In conjunction with the interview, The Paris Review also published a piece about Notley’s work called “On Being Warlike” by poet Joyelle McSweeney. In the essay, McSweeney praises Notley for unfurling “a spangled aegis over the field of battle that is human existence over the past five decades on this planet,” only to quickly point out that such an image “contradicts the anti-masculinist, anti-patriarchal, anti-militarist thrust of Notley’s poetry and her statements about her work.” But, McSweeney goes on, “the truth is, this refulgent contradiction—Notley’s staunch anti-militarism versus what for lack of a better word might be called her ‘warlikeness’—her indefatigability, the relentless resourcefulness of her dismantling of the masculinist structures that support war, exploitation, destruction, and harm—might be the signature of her greatness itself, the reaction fueling its flight.”

Like Noor, McSweeney calls attention to “disobedience” as the powerful force at the center of Notley’s thought and writing — “an action of mind, ethics, and art,” disobedience is Notley’s “signature gesture,” in which “total refusal becomes paradoxically foundational.” At the end of her haunting essay, McSweeney writes:

“The ultimate figure of Disobedience, of alternative, gold-blossoming colonnades, unfurling a dream-space away from the masculinist militarism of the waking world, is the reader. Notley assigns to the reader her Disobedience while also distributing her infinitude, her stamina, her resourcefulness, her munificence, to the mind of the reader herself. Under the aegis of Disobedience, we oar away from war, by night, through dream, then into light.”

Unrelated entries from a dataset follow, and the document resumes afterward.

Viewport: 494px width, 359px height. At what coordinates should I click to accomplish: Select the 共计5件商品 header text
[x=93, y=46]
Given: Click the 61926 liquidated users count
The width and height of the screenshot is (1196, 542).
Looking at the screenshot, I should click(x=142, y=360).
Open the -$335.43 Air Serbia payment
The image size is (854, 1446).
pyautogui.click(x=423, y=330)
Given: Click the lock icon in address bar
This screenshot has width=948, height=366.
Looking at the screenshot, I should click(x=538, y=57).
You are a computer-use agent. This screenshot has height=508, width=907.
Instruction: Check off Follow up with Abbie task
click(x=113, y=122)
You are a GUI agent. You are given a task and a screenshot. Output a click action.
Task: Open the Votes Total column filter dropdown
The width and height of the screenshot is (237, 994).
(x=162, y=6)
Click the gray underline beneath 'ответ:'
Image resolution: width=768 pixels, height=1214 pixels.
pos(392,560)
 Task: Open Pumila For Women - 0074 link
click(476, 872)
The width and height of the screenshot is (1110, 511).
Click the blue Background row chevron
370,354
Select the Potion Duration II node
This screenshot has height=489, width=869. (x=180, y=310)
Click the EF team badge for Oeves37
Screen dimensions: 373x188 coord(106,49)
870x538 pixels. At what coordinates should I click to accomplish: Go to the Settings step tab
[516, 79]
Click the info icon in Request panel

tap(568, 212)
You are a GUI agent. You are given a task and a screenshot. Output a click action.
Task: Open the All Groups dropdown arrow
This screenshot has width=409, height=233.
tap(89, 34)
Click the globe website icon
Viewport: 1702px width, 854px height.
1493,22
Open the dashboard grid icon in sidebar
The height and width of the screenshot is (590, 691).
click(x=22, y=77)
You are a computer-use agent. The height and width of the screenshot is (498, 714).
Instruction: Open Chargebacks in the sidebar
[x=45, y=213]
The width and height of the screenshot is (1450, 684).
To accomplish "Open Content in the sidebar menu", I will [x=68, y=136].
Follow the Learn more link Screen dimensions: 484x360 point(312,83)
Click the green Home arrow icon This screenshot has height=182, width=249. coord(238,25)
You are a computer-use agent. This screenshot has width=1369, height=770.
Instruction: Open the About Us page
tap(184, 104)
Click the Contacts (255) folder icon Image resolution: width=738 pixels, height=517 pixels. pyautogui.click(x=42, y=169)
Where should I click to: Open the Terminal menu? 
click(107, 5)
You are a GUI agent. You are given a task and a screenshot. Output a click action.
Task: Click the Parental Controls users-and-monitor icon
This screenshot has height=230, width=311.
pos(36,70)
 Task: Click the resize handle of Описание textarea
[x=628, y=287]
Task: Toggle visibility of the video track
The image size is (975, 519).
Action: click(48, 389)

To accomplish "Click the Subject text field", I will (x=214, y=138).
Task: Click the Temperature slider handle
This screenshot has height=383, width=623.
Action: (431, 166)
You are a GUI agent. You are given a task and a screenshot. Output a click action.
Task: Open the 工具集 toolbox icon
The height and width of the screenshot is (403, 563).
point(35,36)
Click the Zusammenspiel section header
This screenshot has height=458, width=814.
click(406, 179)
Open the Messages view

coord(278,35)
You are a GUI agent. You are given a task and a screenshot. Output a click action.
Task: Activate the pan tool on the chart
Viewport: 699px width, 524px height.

But wait — there’s more: the Paris Review also posted the piece “Alice Notley’s Prophecies” by David Schurman Wallace; another recent Notley interview, with Deanna Fong, appears in The Capilano Review; an excerpt of Janique Vigier’s interview with Notley appeared in Harpers; Heather Treseler reviewed Being Reflected Upon for Los Angeles Review of Books; and Andrea Brady reviewed Early Works and The Speak Angel Series for London Review of Books back in September

And then there’s Notley’s poem “Jim Carroll’s Ass,” which appears in the June 2024 issue of the Baffler (“Nothing seems real  yet I’m willing / to play ‘the real’ game for ones I love / … I like to remember Jim Carroll / mooning Ted at the entrance to Julian’s Billiard Academy / the first time I met him he was showing off for me / and had a pearly ass this is cerebrality // but not within the time frame of my research”).

I’m sure there’s more where that came from, but for now, hope you enjoy these recent Notley riches!

This entry was posted in Alice Notley, Douglas Oliver, Frank O'Hara, Interview, Jim Carroll, Joyelle McSweeney, Nick Sturm, Tausif Noor. Bookmark the permalink.

2 Responses to Alice Notley: Recent Reviews, Interviews, and New Books

  1. Katherine Koch says:

    Thank you, Andrew! This is terrific. I agree with Alice about suffering, and I agree with Frank about the beauty of Sheridan Square, and how he was being reflected upon. I bet there is still a reflection of Frank hovering around Sheridan Square (which was just a few blocks from my childhood home from age 3 on, and thus a kind of land of dreams).

    Sublimation has always seemed to me to be a creepy, uptight reason for making art—I don’t know quite how my father, a pretty devout Freudian, aligned himself with that idea, because it doesn’t seem Kennethian. I like Alice’s generosity—it’s how I see things, too—that I can help people feel better. I started writing my memoir when I was grieving my dad profoundly, it just appeared as something I had to do, no question about it. Ever since my mom died, way too young at age 51, she’s been a kind of muse for me—I start a painting and I start having a conversation with her. Blake had the same kind of relationship through his work with his brother Robert, who died terribly young.

    So thank you again for the inspiration, and thank you, Alice—

    XXOO,

    Katherine

    • Thanks so much for your response, Katherine. Very interesting to hear about the role of suffering in your own creative life vs. sublimation (which you’re right, doesn’t seem very Kennethian!).